> [EXERCISE DIRECTIONS] Give back each line below verbatim.

Saved data entries
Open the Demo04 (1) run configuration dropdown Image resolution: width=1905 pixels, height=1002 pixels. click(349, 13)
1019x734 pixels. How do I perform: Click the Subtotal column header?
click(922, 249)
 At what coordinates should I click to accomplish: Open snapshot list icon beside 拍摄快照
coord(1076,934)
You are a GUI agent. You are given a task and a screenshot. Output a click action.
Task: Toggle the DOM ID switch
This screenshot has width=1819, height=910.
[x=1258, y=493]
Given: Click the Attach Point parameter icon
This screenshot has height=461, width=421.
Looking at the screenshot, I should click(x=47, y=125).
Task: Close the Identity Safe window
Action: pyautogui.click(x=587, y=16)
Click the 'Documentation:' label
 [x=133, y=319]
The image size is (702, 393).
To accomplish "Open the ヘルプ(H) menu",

> [ANSWER]
Open the Demo04 (1) run configuration dropdown Image resolution: width=1905 pixels, height=1002 pixels. click(349, 13)
1019x734 pixels. How do I perform: Click the Subtotal column header?
click(922, 249)
 At what coordinates should I click to accomplish: Open snapshot list icon beside 拍摄快照
coord(1076,934)
You are a GUI agent. You are given a task and a screenshot. Output a click action.
Task: Toggle the DOM ID switch
This screenshot has width=1819, height=910.
[x=1258, y=493]
Given: Click the Attach Point parameter icon
This screenshot has height=461, width=421.
Looking at the screenshot, I should click(x=47, y=125).
Task: Close the Identity Safe window
Action: pyautogui.click(x=587, y=16)
Click the 'Documentation:' label
 [x=133, y=319]
The image size is (702, 393).
To accomplish "Open the ヘルプ(H) menu",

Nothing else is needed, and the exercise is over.